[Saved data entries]
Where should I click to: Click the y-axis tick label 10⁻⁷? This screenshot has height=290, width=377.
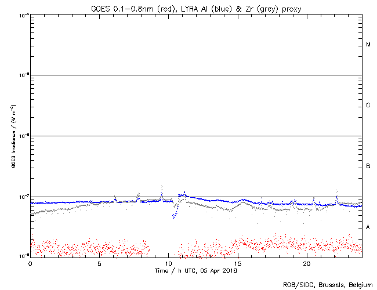tap(24, 197)
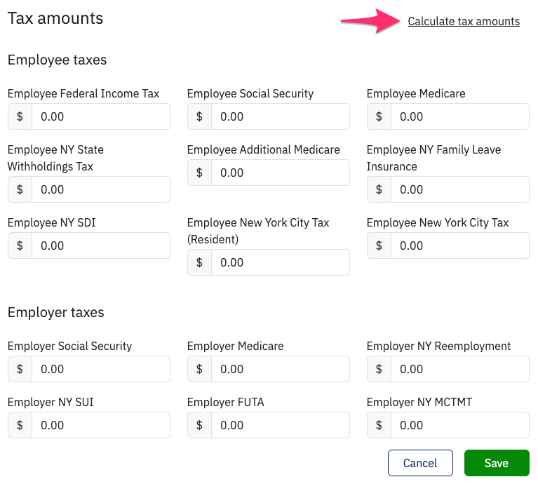Click into the Employer Medicare amount field

pyautogui.click(x=280, y=369)
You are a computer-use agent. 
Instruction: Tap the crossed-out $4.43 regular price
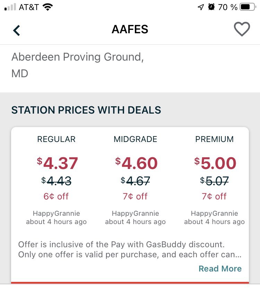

#### [WHAT THE TASK ASKS]
Above are the records; repeat them exactly, omitting every picture.

#### [RESPONSE FOR THIS EXERCISE]
Where should I click to: Click the y-axis tick label 10⁻⁷? This screenshot has height=290, width=377.
tap(24, 197)
Click into the Employer Medicare amount field

pyautogui.click(x=280, y=369)
You are a computer-use agent. 
Instruction: Tap the crossed-out $4.43 regular price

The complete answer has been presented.